» **HOW TO COMPLETE THIS TASK**
The word "time" marks the lines to keep; find each one in the data and copy it.

» **SUPPLIED DATA**
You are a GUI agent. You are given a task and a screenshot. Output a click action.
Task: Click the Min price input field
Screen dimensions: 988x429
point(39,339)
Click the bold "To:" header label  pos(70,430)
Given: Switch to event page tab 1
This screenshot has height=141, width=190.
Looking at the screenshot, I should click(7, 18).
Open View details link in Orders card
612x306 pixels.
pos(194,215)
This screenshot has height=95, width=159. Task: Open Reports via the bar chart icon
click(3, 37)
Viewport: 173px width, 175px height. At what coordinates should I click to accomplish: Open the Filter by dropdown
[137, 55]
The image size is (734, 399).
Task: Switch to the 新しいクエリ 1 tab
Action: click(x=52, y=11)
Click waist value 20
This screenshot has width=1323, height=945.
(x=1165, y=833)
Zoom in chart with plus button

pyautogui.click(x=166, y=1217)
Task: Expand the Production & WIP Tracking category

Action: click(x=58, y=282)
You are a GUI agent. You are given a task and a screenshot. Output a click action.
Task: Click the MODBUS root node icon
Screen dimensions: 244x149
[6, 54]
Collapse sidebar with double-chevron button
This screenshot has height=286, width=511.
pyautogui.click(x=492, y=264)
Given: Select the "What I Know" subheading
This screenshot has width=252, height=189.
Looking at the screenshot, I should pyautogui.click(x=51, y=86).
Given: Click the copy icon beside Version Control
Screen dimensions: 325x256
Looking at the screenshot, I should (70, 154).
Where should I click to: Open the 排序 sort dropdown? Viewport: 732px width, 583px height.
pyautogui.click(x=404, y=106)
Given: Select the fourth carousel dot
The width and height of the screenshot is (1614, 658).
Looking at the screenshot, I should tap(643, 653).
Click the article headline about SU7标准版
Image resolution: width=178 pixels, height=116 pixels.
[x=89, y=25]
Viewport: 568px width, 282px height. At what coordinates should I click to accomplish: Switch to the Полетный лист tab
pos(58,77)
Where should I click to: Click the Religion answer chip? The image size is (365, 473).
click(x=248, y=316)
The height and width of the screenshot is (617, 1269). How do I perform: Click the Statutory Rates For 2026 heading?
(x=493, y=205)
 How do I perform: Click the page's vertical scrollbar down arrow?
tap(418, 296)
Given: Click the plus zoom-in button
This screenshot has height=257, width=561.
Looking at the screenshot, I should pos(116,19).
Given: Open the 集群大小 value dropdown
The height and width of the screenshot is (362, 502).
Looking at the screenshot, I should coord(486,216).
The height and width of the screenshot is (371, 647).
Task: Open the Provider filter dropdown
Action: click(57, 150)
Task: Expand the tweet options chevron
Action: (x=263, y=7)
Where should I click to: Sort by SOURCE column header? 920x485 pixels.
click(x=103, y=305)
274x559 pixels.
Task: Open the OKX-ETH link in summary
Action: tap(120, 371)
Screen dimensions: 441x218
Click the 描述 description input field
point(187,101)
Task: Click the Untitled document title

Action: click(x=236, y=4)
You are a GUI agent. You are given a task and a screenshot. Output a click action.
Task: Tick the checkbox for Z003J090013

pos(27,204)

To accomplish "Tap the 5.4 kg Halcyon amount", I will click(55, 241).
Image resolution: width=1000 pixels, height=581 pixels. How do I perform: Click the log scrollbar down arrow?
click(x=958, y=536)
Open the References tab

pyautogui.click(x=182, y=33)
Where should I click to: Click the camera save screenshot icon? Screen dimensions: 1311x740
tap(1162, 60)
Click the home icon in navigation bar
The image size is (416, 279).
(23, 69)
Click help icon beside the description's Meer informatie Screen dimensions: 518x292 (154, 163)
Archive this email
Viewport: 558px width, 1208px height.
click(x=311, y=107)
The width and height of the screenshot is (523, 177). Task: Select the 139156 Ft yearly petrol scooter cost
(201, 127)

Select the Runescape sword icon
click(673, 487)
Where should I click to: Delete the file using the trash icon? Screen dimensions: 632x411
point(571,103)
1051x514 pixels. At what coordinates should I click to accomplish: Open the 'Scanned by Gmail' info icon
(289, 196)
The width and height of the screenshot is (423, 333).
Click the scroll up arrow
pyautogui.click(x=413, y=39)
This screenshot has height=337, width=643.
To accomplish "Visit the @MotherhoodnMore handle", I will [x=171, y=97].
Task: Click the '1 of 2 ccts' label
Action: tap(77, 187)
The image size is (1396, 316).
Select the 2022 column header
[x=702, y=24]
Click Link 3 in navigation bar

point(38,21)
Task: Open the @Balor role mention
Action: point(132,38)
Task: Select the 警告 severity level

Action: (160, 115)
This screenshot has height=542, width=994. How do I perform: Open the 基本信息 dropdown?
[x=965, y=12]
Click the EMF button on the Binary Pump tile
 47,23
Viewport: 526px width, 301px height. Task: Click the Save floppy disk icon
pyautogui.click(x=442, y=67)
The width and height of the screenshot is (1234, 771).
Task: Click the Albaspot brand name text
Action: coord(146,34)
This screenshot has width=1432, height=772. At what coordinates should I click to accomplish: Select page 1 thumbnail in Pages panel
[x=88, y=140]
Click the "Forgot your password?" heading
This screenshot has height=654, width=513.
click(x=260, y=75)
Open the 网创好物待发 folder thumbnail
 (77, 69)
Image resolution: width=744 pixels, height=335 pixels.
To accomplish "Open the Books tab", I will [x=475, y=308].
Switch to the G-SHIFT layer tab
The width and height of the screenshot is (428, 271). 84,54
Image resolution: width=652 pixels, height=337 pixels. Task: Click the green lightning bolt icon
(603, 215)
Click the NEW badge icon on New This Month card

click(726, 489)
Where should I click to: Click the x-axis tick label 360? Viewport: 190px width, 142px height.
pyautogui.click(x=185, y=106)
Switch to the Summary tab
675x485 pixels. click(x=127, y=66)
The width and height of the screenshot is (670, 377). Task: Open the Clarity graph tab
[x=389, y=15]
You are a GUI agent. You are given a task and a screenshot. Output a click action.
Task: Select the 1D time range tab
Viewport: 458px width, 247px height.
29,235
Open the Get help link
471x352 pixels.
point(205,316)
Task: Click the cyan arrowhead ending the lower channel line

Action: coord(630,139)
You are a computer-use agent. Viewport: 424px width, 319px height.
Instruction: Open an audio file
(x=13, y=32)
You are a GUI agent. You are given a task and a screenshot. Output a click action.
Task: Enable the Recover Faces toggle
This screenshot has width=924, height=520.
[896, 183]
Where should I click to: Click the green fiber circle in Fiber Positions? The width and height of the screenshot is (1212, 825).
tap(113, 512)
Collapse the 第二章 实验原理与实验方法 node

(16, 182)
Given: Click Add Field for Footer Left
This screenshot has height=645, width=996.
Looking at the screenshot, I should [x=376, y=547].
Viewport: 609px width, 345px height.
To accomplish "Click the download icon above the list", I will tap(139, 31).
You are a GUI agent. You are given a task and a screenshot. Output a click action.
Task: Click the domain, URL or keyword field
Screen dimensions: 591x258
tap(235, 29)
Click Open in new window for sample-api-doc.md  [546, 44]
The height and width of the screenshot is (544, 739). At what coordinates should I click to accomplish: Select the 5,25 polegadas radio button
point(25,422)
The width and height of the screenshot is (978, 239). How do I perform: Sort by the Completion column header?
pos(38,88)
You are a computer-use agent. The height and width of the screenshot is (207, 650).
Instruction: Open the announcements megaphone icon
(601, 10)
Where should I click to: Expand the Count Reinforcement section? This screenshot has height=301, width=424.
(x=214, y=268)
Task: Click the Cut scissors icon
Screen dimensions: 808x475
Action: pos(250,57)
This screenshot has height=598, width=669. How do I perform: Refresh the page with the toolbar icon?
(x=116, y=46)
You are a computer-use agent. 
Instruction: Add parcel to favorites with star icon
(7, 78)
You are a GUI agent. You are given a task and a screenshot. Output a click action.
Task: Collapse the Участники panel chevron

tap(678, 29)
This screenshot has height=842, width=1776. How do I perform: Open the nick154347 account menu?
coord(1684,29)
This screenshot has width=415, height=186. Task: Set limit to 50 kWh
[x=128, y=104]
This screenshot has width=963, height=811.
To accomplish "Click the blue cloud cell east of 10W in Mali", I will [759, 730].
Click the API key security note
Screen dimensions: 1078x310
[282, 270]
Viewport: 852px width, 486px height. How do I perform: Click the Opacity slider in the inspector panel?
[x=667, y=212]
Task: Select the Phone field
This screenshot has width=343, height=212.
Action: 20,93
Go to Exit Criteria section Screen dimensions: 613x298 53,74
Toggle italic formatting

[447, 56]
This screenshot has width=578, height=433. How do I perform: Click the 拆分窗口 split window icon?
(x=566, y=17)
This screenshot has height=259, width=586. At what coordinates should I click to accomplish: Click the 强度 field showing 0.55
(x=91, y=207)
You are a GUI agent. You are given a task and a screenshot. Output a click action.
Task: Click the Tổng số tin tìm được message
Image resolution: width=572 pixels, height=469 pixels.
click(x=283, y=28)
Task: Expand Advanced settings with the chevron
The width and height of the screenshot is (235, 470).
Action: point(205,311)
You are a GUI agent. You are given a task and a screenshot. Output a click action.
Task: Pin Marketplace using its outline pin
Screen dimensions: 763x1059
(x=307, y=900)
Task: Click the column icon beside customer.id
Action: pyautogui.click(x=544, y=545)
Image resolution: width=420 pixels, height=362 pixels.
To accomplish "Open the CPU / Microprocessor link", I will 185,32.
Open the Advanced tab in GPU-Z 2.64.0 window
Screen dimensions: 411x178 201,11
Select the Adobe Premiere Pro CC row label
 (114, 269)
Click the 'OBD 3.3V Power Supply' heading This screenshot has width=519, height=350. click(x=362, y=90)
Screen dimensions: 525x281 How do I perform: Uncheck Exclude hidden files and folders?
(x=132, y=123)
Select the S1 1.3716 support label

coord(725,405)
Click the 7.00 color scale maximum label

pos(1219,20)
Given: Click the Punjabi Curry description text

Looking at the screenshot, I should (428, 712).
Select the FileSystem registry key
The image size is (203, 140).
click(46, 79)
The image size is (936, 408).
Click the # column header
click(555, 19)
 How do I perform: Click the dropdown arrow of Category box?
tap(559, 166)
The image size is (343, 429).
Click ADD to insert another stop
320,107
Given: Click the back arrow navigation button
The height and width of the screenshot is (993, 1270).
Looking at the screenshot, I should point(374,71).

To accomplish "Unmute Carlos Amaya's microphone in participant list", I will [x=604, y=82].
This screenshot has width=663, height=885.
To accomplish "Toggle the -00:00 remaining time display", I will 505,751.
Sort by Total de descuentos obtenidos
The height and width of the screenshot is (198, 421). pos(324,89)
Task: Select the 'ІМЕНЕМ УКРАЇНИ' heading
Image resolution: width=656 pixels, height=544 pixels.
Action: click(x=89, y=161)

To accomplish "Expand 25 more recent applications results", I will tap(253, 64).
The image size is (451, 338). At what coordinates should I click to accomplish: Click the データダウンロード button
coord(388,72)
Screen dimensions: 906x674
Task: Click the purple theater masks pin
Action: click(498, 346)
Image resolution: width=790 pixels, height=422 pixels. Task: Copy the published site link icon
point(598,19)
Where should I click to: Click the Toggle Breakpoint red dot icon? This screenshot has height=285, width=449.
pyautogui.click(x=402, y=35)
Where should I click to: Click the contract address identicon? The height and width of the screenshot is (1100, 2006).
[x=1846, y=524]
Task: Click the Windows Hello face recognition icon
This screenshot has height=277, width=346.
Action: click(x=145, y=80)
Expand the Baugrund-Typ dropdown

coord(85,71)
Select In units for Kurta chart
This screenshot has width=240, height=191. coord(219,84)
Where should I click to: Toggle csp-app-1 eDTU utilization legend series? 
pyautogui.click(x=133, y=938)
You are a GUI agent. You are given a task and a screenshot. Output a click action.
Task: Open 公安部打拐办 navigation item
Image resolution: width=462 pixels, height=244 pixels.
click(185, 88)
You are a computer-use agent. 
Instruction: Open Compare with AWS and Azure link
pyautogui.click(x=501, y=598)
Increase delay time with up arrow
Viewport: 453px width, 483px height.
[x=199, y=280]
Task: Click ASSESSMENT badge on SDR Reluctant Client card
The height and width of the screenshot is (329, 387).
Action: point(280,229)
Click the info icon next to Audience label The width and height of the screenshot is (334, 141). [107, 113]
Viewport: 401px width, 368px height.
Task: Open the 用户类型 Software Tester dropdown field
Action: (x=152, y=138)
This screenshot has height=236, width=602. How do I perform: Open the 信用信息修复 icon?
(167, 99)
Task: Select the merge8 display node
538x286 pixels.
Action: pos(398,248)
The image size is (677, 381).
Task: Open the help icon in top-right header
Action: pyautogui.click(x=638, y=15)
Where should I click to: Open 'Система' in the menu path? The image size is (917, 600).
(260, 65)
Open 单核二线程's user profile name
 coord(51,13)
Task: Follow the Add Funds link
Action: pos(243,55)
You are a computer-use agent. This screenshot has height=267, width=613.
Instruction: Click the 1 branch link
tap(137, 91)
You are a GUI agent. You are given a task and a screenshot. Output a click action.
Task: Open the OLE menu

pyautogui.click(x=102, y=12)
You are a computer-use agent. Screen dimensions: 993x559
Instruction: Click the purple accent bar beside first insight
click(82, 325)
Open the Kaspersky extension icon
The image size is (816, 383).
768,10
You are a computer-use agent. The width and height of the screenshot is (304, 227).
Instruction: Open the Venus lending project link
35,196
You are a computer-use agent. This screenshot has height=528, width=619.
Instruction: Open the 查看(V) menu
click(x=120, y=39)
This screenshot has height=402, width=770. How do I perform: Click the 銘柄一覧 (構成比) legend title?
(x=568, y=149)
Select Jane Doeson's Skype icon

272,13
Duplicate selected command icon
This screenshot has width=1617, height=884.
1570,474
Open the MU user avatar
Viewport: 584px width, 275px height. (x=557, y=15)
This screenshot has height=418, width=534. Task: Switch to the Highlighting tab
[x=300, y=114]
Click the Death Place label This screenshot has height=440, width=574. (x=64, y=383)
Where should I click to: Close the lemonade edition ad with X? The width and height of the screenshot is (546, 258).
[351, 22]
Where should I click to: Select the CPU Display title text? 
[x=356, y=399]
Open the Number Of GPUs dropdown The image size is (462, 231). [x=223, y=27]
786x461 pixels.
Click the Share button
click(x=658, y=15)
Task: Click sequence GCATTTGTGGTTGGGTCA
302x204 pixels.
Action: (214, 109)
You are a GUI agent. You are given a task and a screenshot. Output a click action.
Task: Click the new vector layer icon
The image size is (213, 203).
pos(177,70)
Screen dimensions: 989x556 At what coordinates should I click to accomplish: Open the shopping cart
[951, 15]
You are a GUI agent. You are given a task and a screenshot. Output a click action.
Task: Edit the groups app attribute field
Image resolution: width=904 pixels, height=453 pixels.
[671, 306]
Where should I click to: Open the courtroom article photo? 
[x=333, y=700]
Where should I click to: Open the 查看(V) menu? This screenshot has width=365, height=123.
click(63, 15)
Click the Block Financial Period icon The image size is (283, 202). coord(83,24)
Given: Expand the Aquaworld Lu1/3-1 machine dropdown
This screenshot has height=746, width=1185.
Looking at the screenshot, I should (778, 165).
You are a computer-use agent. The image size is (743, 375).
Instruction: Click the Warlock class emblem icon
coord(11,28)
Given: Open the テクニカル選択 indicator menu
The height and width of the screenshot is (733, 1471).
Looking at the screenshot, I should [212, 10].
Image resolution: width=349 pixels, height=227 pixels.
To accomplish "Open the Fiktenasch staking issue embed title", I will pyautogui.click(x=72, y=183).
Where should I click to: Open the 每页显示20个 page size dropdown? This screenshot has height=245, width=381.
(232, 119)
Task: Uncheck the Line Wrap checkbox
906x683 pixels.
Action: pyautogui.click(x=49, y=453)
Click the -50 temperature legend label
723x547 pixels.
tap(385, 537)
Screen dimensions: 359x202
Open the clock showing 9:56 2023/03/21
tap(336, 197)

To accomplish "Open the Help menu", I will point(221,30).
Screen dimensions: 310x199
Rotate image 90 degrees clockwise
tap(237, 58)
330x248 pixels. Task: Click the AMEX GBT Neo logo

» **RESPONSE TO THE TASK**
Task: Select the 1D time range tab
To accomplish "Toggle the -00:00 remaining time display", I will 505,751.
Increase delay time with up arrow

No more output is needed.